Another issue that we have is DWP neutrality. DWP, not being elected officials, aren't supposed to take positions on these types of issues. Yet when we've been out, they have various of their people, non-utility types, people who worked for the City Council before, going out there and talking to neighborhood councils. They talk about their union brothers. They talk about what a great deal this is. They do not address charter change, nor do they address the political logrolling. So I have real questions whether DWP is being neutral.

We have the issue of campaign contributions. [Times reporter David Zahniser] hit on it a couple weeks ago, or whenever it was, but basically 80% of the money, 81% of the money is coming from either the [International Brotherhood of Electrical Workers] or political people like [Assemblyman Felipe Fuentes], [Assemblyman John Perez], and I forget who the third is -- the state [controller], John Chiang.

One of the other things that we have going on here is what one person who does not want to be named calls "gangster politics." Basically, as opposed to pay-to-play, it's fear of retribution. People will not come out against Measure B because they are concerned that they might not get some other goodies or that there's going to be political repercussions. So you have that issue.

In terms of the cost, solar energy is going to be expensive no matter how you cut it. It's simple as that. Now, the DWP has made a number of assumptions; I think the major one of which is they're going to get all sorts of tax credits and tax subsidies. I don't know whether those are permissible under the tax code at this point in time. They've also made some other huge assumptions, which get them into the range of 17 to 30 cents as opposed to 70 cents. So that is in addition to the tax subsidies and benefits for accelerated depreciation. They're talking about technological breakthroughs, economies of scale, volume discounts, optimal sighting, none of which has been really vetted or talked through.

The real issue is going to be in terms of comparing Measure B with, let's say, a city ordinance is what is going to be the incremental cost associated with Measure B. From my perspective, I think you have two or three areas that are important. One is going to rely on DWP work crews, solely on DWP work crews; no outsourcing. And DWP work crews are notoriously, especially construction work crews as opposed to the normal maintenance and service people, have not demonstrated a record of being cost efficient or timely. We had an issue out in the Valley about a year and a half ago where the trunk lines that we being done by the DWP workers were twice as expensive and took twice as long as private contractors.

DWP also has a record of having very high costs relative to other regional utilities, other private-party contractors, union labor and city workers. People talk about a 25% wage differential; there's also a differential because of the work rules. Work rules may add another 25% to it, so when you put down to two labor rates, the labor rates may be 50% higher.

Again, I want to stress that we don't have detailed numbers, we have no benchmarking numbers, we have nothing from DWP to back this up. I must admit we've asked a number of times, and quite frankly this is one of the reasons we want a ratepayer's advocate, somebody that's on our side that can go through the numbers, go through the management and give everybody a better understanding of what's going on.
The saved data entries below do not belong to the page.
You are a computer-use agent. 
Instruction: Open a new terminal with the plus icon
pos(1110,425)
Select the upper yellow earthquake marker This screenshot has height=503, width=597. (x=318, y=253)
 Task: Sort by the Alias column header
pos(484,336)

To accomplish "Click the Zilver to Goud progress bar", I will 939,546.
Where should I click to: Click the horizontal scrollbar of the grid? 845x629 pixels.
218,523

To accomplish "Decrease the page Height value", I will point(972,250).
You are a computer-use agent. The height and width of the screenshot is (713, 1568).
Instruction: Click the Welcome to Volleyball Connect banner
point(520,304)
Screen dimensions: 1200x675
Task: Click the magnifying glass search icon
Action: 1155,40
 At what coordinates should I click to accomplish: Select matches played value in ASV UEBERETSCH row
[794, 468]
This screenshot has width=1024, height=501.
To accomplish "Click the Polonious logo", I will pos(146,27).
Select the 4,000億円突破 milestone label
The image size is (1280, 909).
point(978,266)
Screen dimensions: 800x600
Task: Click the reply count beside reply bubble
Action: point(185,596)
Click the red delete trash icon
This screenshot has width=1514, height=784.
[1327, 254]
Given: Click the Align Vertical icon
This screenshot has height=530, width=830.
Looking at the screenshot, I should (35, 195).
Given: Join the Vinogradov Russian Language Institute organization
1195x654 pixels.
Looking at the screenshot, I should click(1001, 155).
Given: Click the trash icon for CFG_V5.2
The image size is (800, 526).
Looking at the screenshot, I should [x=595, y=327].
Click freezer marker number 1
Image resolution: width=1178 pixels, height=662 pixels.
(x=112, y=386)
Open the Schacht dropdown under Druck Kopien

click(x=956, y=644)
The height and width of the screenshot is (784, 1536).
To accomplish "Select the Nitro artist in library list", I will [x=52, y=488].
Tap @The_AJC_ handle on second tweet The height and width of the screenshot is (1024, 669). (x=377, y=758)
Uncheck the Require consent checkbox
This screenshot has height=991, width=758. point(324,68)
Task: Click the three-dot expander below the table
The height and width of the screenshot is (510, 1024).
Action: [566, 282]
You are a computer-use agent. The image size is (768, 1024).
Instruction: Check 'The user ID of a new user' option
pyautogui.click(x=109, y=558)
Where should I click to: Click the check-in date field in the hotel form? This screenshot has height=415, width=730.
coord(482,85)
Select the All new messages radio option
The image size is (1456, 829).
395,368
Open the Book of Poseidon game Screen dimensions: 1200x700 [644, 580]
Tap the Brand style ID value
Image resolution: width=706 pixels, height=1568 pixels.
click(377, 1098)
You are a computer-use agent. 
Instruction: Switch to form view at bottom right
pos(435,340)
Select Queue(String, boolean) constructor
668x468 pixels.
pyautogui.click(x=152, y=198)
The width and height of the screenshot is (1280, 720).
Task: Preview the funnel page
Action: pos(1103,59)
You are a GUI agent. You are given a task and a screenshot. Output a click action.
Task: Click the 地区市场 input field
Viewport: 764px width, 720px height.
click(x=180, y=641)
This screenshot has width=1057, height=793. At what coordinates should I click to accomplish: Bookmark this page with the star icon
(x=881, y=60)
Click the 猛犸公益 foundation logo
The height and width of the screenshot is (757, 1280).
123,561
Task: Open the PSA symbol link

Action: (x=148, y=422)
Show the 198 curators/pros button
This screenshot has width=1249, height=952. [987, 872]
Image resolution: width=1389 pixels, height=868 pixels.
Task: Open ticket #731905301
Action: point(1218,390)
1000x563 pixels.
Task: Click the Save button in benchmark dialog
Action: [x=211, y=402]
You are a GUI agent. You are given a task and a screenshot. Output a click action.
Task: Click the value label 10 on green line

We also have the issue of what is this going to cost. We're all over the lot. PA Consulting indicated that the ECAF, the pass-through if you will, was going to triple: go up two and a half to three times. The ECAF is already $150 million, so if it goes up three times, that's going to be $450 million, another $300 million on our rates. DWP on the other hand says average rates will go up 2.7 to 4%. Well, that's what they said back when we had the rate increase of 3%; we thought the rate increase was 25%, 24 to 25%.

One of the other issues that you're going to have here in terms of cost is going to be DWP's ability to manage this process. We have probably on a gross cost before any tax subsidies a $3 to $4 billion operation. That's a lot of construction; that's a lot of stuff moving around, whether it's materials or managing the laborers. If this thing isn't managed right we could have some drastic cost overruns. They don't have a trained workforce. They're already short handed to go out and find good, skilled laborers; it's very tough. At the same time, this bill, this measure if you will, will exclude all the skilled trades – no carpenters, no laborers, no pipe fitters, no operating engineers, no roofers, no insulators, no installers – they're no eligible to do this. At the same time, they're certified, they're skilled, and they have experience.

The last issue is jobs. This is claimed to be a great job generator. My question is very simple: Will more jobs be created in an open system, let's say under a city ordinance, versus a closed system with DWP and the IBEW controlling all the jobs? I would say to you that I think an open system is probably not only fairer, but certainly much more effective…. That's my comments.

Robert Greene, Los Angeles Times: Jack, you've mentioned, and several of the other folks against this measure have mentioned, there's a concern with locking out private enterprise. But the Department of Water and Power – we have municipal power in this city; it's a municipal utility, the Department of Water and Power for anything that it operates uses DWP employees. This would basically be the same thing, would it not? Rather than going off in a new direction and locking out private enterprise, we're actually going on the same direction that municipal power's been in for decades.

Humphreville: I would disagree. DWP owns the power. DWP owns transmission lines that come in from Novato or Utah, where the coal plants are. They own the local distribution; they also own pieces of these coal plants. What they haven't done, though, is actually built the coal plants. They haven't built the generators. So actually building and installing is very different than actually constructing them. So they haven't been in the construction side of the business.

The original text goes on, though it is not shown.